Figure 5: UbS2 mutation leads to reduced ataxin-3 protein levels in Drosophila.

(a) Quantitative reverse transcriptase (qRT)-PCR results from whole flies expressing the noted versions of UAS-ataxin-3 driven by sqh-Gal4. All flies were heterozygous for UAS-ataxin-3 and sqh-Gal4 transgenes. Red arrows: wild-type (WT) and UbS2* lines that have comparable ataxin-3 mRNA levels. Blue arrows: UbS2* lines that have markedly higher ataxin-3 mRNA levels than WT versions. Experiment performed independently in triplicate, utilizing at least five flies per genotype per experiment. Shown are mean ataxin-3 mRNA levels normalized to WT-1. Error bars: s.d. (b) Left: western blots from whole flies based on qRT–PCR results from a.
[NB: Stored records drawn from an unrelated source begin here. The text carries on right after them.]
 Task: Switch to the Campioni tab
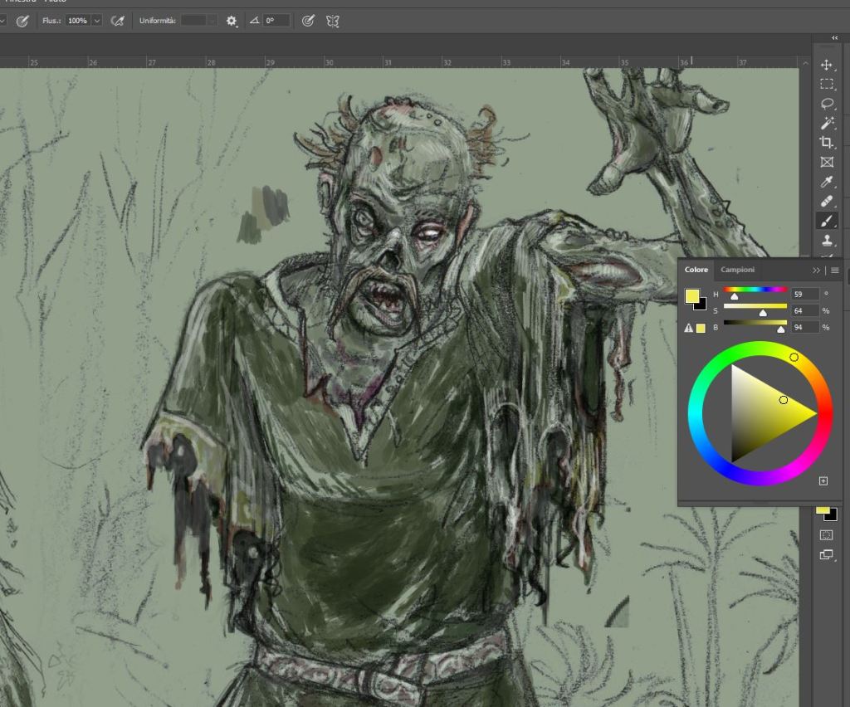tap(737, 270)
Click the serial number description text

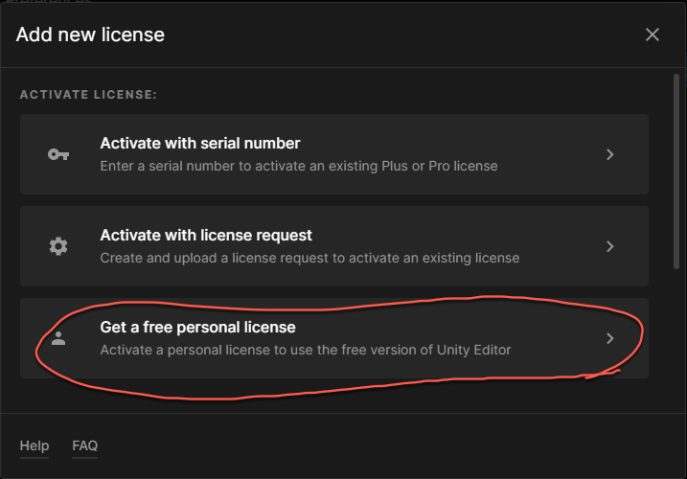[299, 166]
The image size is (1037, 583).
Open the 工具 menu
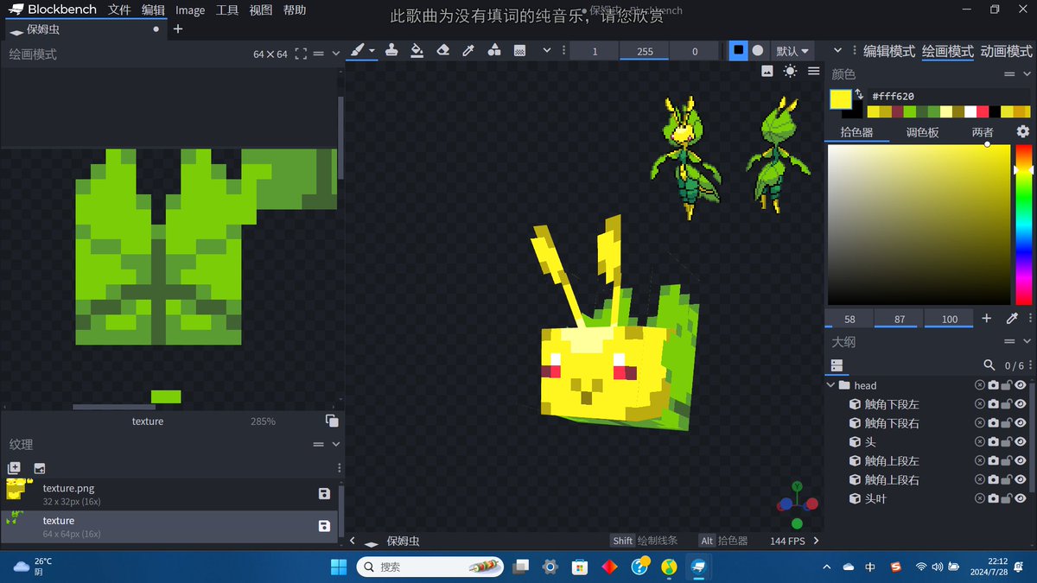[x=226, y=10]
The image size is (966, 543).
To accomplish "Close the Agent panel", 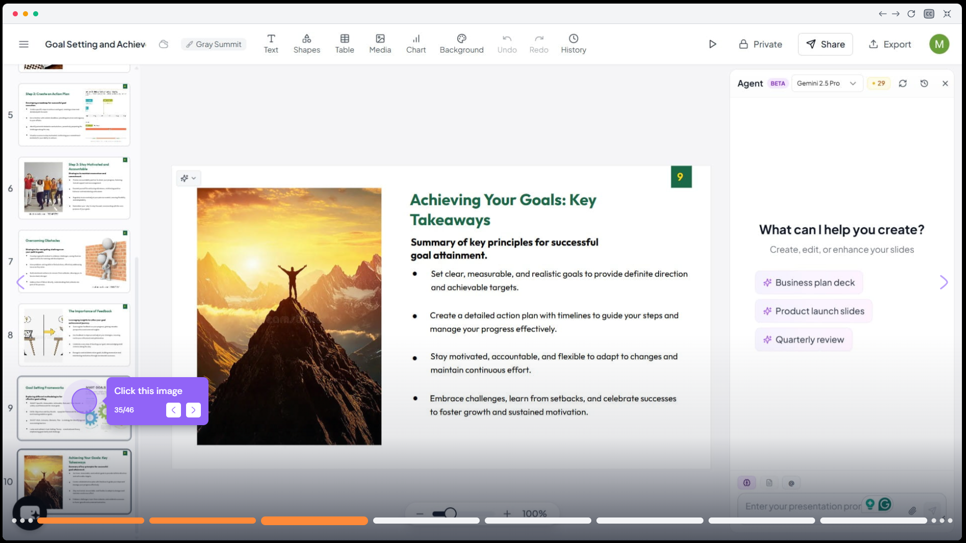I will pos(945,83).
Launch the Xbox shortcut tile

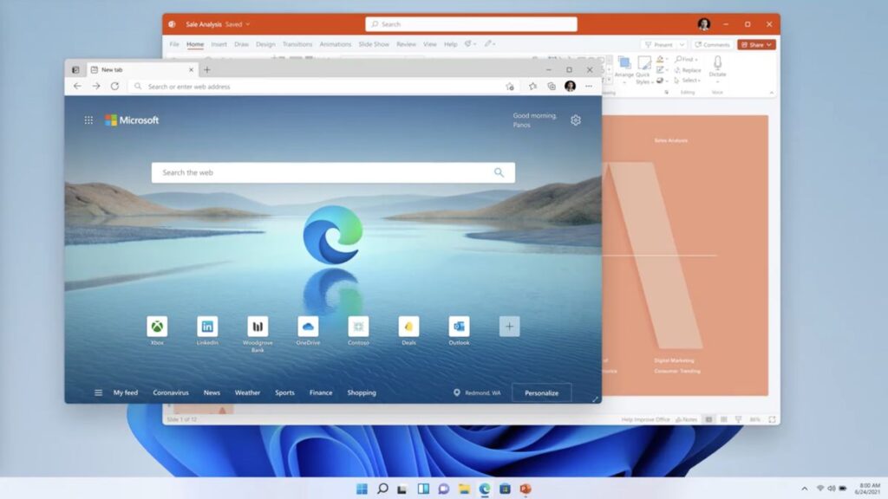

At least five flies were homogenized per genotype. Driver was sqh-Gal4. All flies were heterozygous for UAS-ataxin-3 and sqh-Gal4 transgenes, as in a. Note that for this blot 1.5 times more lysate was loaded for the line that expresses UbS2*-2 to enable visualization of ataxin-3 protein in this line by western blotting without saturating the signal from other lysates. Right: means of ataxin-3 signal quantified from blots on the left and other independent experiments. P-values are from the Student’s t-test (WT-3 and UbS2*-2) and analysis of variance/Tukey (the other lines). Error bars: s.d. N=3 independently conducted experiments. Flies were 1–3 days old.